I also have thr Ricon 70-100 and love it. It has giving me many years of trouble free service. Woodcraft has it with the stand on sale for $399.00. A great buy.


----------



## Gerald (Mar 8, 2010)

I own one of each, Delta and Jet.  Quite honestly, I use the Delta most of the time and have had great results.


----------



## concho_joe (Mar 8, 2010)

I have used my dad's Jet and it is really nice! I got an Excelcior for christmas and I like it as well!


----------



## jocat54 (Mar 8, 2010)

emccarthy said:


> I've got the Rikon 70-100. Same price as the Jet 1014, but from what I could see, it's a little easier to change speeds(belt model). Mine has a 1/2HP motor ad a 12 position indexable head. Not sure how the Jet compares there, but I have a 12" swing, and 16" between centers. Also, I believe the Rikon is a little heavier at 89 lbs.


 


macsplinter said:


> I also have thr Ricon 70-100 and love it. It has giving me many years of trouble free service. Woodcraft has it with the stand on sale for $399.00. A great buy.


 

x3 for the Rikon 70-100. I bought mine slightly used (like new) and really like it.


----------



## Rifleman1776 (Mar 9, 2010)

Mac said:


> Sorry, to rain on somebodies parade BUT the lathe that I have is a Grizzly. PM me if you want to know all the problem(s) that I have had with it.



Sorry, Mac. I read the PM you sent to me. I am not convinced that what you relate is sufficient to use a broad brush to condem an entire product line.


----------



## rjwolfe3 (Mar 9, 2010)

I have both a Turncrafter Pro and the bigger Harbor Freight and love them both. 3 years on the Turncrafter with no problems and a few months on the Harbor Freight. I just couldn't justify spending 2-3 times the money for one of the other brands.


----------



## rjwolfe3 (Mar 9, 2010)

Frank, trying to change people's minds about Grizzly is almost as impossible as trying to change a Chevy lover's mind about Ford. Just not worth the time.:biggrin:

I have several Grizzly products that love and work great for me:biggrin:. None of them are lathes but I am assuming that if some of their power tools are good then maybe the rest are too.




Rifleman1776 said:


> Sorry, Mac. I read the PM you sent to me. I am not convinced that what you relate is sufficient to use a broad brush to condem an entire product line.


----------



## jttheclockman (Mar 9, 2010)

I own the Jet 1014 and the 1220 VS models and if I had it to do all over and it was available I would get the Delta 46-460 for what is being offered today.
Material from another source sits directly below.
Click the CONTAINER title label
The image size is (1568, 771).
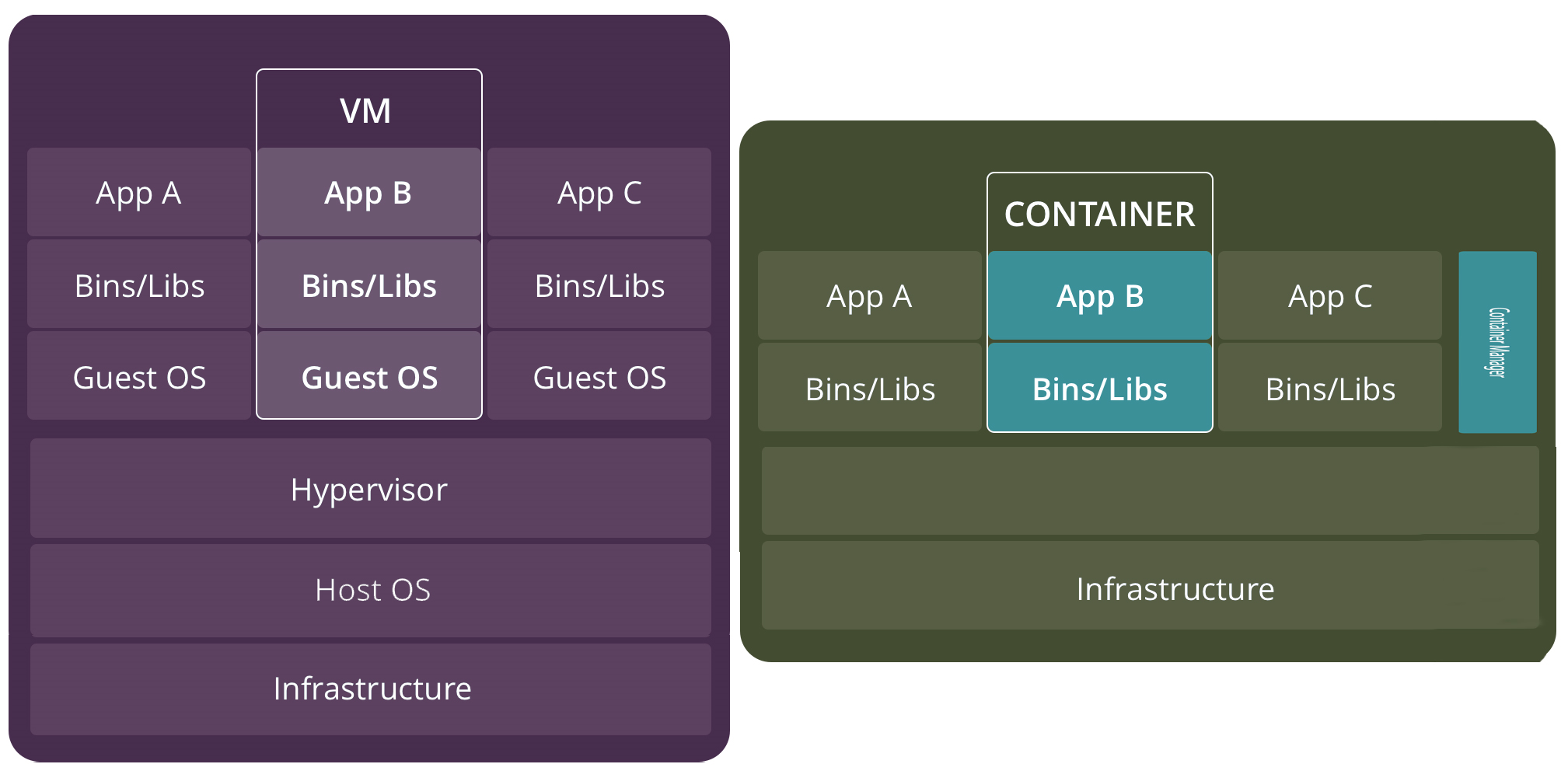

Not saying the jet is a bad lathe but they drop the ball big time when it comes to features in that a bigger motor, a better VS, and also digital readout. Seriously look at the new Delta. The price will not be your issue when buying a lathe. You will outspend that in tools and chucks and accessories and you will soon find out that the lathe was the cheapest part of turning. Also think beyond pen turning. I do not know of any penturners who just want to do pens and if you do, you are booooooooooooring. Sorry.


----------



## workinforwood (Mar 9, 2010)

PaulDoug said:


> I don't know a lot about these but it might be a good buy,  This sale is for 4 days 3/11 through 3/14



Woodcraft has the rikon mini lathe on sale right now, comes with a free stand.  That lathe you show, the jet is not the VS model.  The rikon on sale with the free stand is also not a VS model.  But the rikon is a slightly better and bigger machine.  I do have the Jet 1014vsi and I like it.


----------